*** Opening of Exercise inputs ***

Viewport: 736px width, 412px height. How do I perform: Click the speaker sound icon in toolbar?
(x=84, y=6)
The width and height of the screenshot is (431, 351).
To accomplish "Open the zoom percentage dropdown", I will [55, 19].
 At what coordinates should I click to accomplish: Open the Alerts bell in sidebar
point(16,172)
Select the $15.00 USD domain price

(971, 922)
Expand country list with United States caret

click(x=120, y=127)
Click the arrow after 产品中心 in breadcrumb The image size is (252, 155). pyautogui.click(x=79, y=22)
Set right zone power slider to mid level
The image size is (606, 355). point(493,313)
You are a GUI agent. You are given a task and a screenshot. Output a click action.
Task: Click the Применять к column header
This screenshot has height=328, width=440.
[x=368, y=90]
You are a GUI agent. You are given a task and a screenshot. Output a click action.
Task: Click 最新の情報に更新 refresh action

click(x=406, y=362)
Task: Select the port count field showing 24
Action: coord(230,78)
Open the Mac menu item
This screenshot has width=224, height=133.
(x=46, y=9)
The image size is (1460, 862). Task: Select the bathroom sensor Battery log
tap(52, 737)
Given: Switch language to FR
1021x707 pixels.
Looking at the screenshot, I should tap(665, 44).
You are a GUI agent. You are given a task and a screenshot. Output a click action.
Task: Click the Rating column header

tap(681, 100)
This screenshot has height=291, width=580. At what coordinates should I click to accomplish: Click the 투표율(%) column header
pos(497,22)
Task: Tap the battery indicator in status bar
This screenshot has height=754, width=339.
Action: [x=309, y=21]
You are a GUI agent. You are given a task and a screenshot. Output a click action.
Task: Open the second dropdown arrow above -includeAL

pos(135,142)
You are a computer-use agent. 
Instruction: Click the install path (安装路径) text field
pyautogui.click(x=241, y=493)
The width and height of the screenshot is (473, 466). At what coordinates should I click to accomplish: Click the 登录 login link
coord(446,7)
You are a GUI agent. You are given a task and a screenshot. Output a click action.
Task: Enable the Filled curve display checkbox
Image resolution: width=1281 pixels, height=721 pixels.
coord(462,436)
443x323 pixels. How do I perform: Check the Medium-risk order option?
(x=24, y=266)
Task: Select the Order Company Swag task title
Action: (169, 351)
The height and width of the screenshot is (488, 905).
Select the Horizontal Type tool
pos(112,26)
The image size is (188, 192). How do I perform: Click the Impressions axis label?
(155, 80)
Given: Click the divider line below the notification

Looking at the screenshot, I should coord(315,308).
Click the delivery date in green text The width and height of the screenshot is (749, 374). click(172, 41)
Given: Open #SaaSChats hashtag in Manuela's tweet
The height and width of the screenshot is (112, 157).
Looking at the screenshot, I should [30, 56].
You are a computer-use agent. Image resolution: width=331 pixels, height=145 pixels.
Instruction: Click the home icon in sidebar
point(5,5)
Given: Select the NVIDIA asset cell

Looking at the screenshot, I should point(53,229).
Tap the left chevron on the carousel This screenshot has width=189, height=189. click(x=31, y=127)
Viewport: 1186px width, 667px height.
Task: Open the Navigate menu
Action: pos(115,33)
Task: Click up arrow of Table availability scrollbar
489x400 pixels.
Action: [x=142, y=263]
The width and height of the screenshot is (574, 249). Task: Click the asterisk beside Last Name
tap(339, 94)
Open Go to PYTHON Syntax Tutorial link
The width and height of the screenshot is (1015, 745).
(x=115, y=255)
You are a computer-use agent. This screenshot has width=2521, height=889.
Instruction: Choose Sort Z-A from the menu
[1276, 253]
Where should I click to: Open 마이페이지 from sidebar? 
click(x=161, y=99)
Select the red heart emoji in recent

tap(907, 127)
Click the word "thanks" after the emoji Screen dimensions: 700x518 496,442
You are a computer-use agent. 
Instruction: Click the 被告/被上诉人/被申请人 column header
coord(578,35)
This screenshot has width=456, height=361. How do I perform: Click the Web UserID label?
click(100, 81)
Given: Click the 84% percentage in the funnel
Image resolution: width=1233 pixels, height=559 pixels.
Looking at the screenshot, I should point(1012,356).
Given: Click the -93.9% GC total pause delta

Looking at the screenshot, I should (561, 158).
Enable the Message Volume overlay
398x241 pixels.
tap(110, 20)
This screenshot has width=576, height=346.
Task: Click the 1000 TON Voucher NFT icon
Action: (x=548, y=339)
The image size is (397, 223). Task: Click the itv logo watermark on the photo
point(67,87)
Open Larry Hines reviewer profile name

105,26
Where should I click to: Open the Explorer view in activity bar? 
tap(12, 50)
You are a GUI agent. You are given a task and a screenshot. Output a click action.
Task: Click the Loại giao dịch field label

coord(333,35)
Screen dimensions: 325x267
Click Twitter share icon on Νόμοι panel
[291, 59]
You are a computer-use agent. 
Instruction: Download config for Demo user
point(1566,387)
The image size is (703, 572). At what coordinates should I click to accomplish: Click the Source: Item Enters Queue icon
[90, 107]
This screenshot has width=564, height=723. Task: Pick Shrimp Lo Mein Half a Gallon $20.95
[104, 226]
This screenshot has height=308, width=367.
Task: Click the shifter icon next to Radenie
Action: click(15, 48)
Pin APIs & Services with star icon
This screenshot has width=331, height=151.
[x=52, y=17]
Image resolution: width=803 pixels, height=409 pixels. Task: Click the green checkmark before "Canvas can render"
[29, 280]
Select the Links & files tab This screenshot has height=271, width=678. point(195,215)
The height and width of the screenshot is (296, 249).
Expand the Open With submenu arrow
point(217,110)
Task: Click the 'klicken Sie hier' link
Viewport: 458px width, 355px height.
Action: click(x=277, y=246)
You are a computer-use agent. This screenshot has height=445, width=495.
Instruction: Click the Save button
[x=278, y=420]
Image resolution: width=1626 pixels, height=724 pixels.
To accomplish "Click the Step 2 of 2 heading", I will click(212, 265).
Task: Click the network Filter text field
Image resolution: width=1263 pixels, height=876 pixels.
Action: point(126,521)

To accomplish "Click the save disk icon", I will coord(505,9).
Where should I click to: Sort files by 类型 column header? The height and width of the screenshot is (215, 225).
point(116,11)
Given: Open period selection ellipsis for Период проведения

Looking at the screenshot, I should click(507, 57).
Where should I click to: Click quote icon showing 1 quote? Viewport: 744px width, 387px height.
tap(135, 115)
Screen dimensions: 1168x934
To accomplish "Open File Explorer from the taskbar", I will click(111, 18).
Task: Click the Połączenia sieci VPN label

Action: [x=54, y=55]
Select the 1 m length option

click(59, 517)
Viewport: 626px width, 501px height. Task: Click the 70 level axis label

*** Close of Exercise inputs ***

** Prompt **
The required answer is the complete data, repeated exactly.

** Solution below **
Viewport: 736px width, 412px height. How do I perform: Click the speaker sound icon in toolbar?
(x=84, y=6)
The width and height of the screenshot is (431, 351).
To accomplish "Open the zoom percentage dropdown", I will [55, 19].
 At what coordinates should I click to accomplish: Open the Alerts bell in sidebar
point(16,172)
Select the $15.00 USD domain price

(971, 922)
Expand country list with United States caret

click(x=120, y=127)
Click the arrow after 产品中心 in breadcrumb The image size is (252, 155). pyautogui.click(x=79, y=22)
Set right zone power slider to mid level
The image size is (606, 355). point(493,313)
You are a GUI agent. You are given a task and a screenshot. Output a click action.
Task: Click the Применять к column header
This screenshot has height=328, width=440.
[x=368, y=90]
You are a GUI agent. You are given a task and a screenshot. Output a click action.
Task: Click 最新の情報に更新 refresh action

click(x=406, y=362)
Task: Select the port count field showing 24
Action: coord(230,78)
Open the Mac menu item
This screenshot has width=224, height=133.
(x=46, y=9)
The image size is (1460, 862). Task: Select the bathroom sensor Battery log
tap(52, 737)
Given: Switch language to FR
1021x707 pixels.
Looking at the screenshot, I should tap(665, 44).
You are a GUI agent. You are given a task and a screenshot. Output a click action.
Task: Click the Rating column header

tap(681, 100)
This screenshot has height=291, width=580. At what coordinates should I click to accomplish: Click the 투표율(%) column header
pos(497,22)
Task: Tap the battery indicator in status bar
This screenshot has height=754, width=339.
Action: [x=309, y=21]
You are a GUI agent. You are given a task and a screenshot. Output a click action.
Task: Open the second dropdown arrow above -includeAL

pos(135,142)
You are a computer-use agent. 
Instruction: Click the install path (安装路径) text field
pyautogui.click(x=241, y=493)
The width and height of the screenshot is (473, 466). At what coordinates should I click to accomplish: Click the 登录 login link
coord(446,7)
You are a GUI agent. You are given a task and a screenshot. Output a click action.
Task: Enable the Filled curve display checkbox
Image resolution: width=1281 pixels, height=721 pixels.
coord(462,436)
443x323 pixels. How do I perform: Check the Medium-risk order option?
(x=24, y=266)
Task: Select the Order Company Swag task title
Action: (169, 351)
The height and width of the screenshot is (488, 905).
Select the Horizontal Type tool
pos(112,26)
The image size is (188, 192). How do I perform: Click the Impressions axis label?
(155, 80)
Given: Click the divider line below the notification

Looking at the screenshot, I should coord(315,308).
Click the delivery date in green text The width and height of the screenshot is (749, 374). click(172, 41)
Given: Open #SaaSChats hashtag in Manuela's tweet
The height and width of the screenshot is (112, 157).
Looking at the screenshot, I should [30, 56].
You are a computer-use agent. Image resolution: width=331 pixels, height=145 pixels.
Instruction: Click the home icon in sidebar
point(5,5)
Given: Select the NVIDIA asset cell

Looking at the screenshot, I should point(53,229).
Tap the left chevron on the carousel This screenshot has width=189, height=189. click(x=31, y=127)
Viewport: 1186px width, 667px height.
Task: Open the Navigate menu
Action: pos(115,33)
Task: Click up arrow of Table availability scrollbar
489x400 pixels.
Action: [x=142, y=263]
The width and height of the screenshot is (574, 249). Task: Click the asterisk beside Last Name
tap(339, 94)
Open Go to PYTHON Syntax Tutorial link
The width and height of the screenshot is (1015, 745).
(x=115, y=255)
You are a computer-use agent. This screenshot has width=2521, height=889.
Instruction: Choose Sort Z-A from the menu
[1276, 253]
Where should I click to: Open 마이페이지 from sidebar? 
click(x=161, y=99)
Select the red heart emoji in recent

tap(907, 127)
Click the word "thanks" after the emoji Screen dimensions: 700x518 496,442
You are a computer-use agent. 
Instruction: Click the 被告/被上诉人/被申请人 column header
coord(578,35)
This screenshot has width=456, height=361. How do I perform: Click the Web UserID label?
click(100, 81)
Given: Click the 84% percentage in the funnel
Image resolution: width=1233 pixels, height=559 pixels.
Looking at the screenshot, I should point(1012,356).
Given: Click the -93.9% GC total pause delta

Looking at the screenshot, I should (561, 158).
Enable the Message Volume overlay
398x241 pixels.
tap(110, 20)
This screenshot has width=576, height=346.
Task: Click the 1000 TON Voucher NFT icon
Action: (x=548, y=339)
The image size is (397, 223). Task: Click the itv logo watermark on the photo
point(67,87)
Open Larry Hines reviewer profile name

105,26
Where should I click to: Open the Explorer view in activity bar? 
tap(12, 50)
You are a GUI agent. You are given a task and a screenshot. Output a click action.
Task: Click the Loại giao dịch field label

coord(333,35)
Screen dimensions: 325x267
Click Twitter share icon on Νόμοι panel
[291, 59]
You are a computer-use agent. 
Instruction: Download config for Demo user
point(1566,387)
The image size is (703, 572). At what coordinates should I click to accomplish: Click the Source: Item Enters Queue icon
[90, 107]
This screenshot has width=564, height=723. Task: Pick Shrimp Lo Mein Half a Gallon $20.95
[104, 226]
This screenshot has height=308, width=367.
Task: Click the shifter icon next to Radenie
Action: click(15, 48)
Pin APIs & Services with star icon
This screenshot has width=331, height=151.
[x=52, y=17]
Image resolution: width=803 pixels, height=409 pixels. Task: Click the green checkmark before "Canvas can render"
[29, 280]
Select the Links & files tab This screenshot has height=271, width=678. point(195,215)
The height and width of the screenshot is (296, 249).
Expand the Open With submenu arrow
point(217,110)
Task: Click the 'klicken Sie hier' link
Viewport: 458px width, 355px height.
Action: click(x=277, y=246)
You are a computer-use agent. This screenshot has height=445, width=495.
Instruction: Click the Save button
[x=278, y=420]
Image resolution: width=1626 pixels, height=724 pixels.
To accomplish "Click the Step 2 of 2 heading", I will click(212, 265).
Task: Click the network Filter text field
Image resolution: width=1263 pixels, height=876 pixels.
Action: point(126,521)

To accomplish "Click the save disk icon", I will coord(505,9).
Where should I click to: Sort files by 类型 column header? The height and width of the screenshot is (215, 225).
point(116,11)
Given: Open period selection ellipsis for Период проведения

Looking at the screenshot, I should click(507, 57).
Where should I click to: Click quote icon showing 1 quote? Viewport: 744px width, 387px height.
tap(135, 115)
Screen dimensions: 1168x934
To accomplish "Open File Explorer from the taskbar", I will click(111, 18).
Task: Click the Połączenia sieci VPN label

Action: [x=54, y=55]
Select the 1 m length option

click(59, 517)
Viewport: 626px width, 501px height. Task: Click the 70 level axis label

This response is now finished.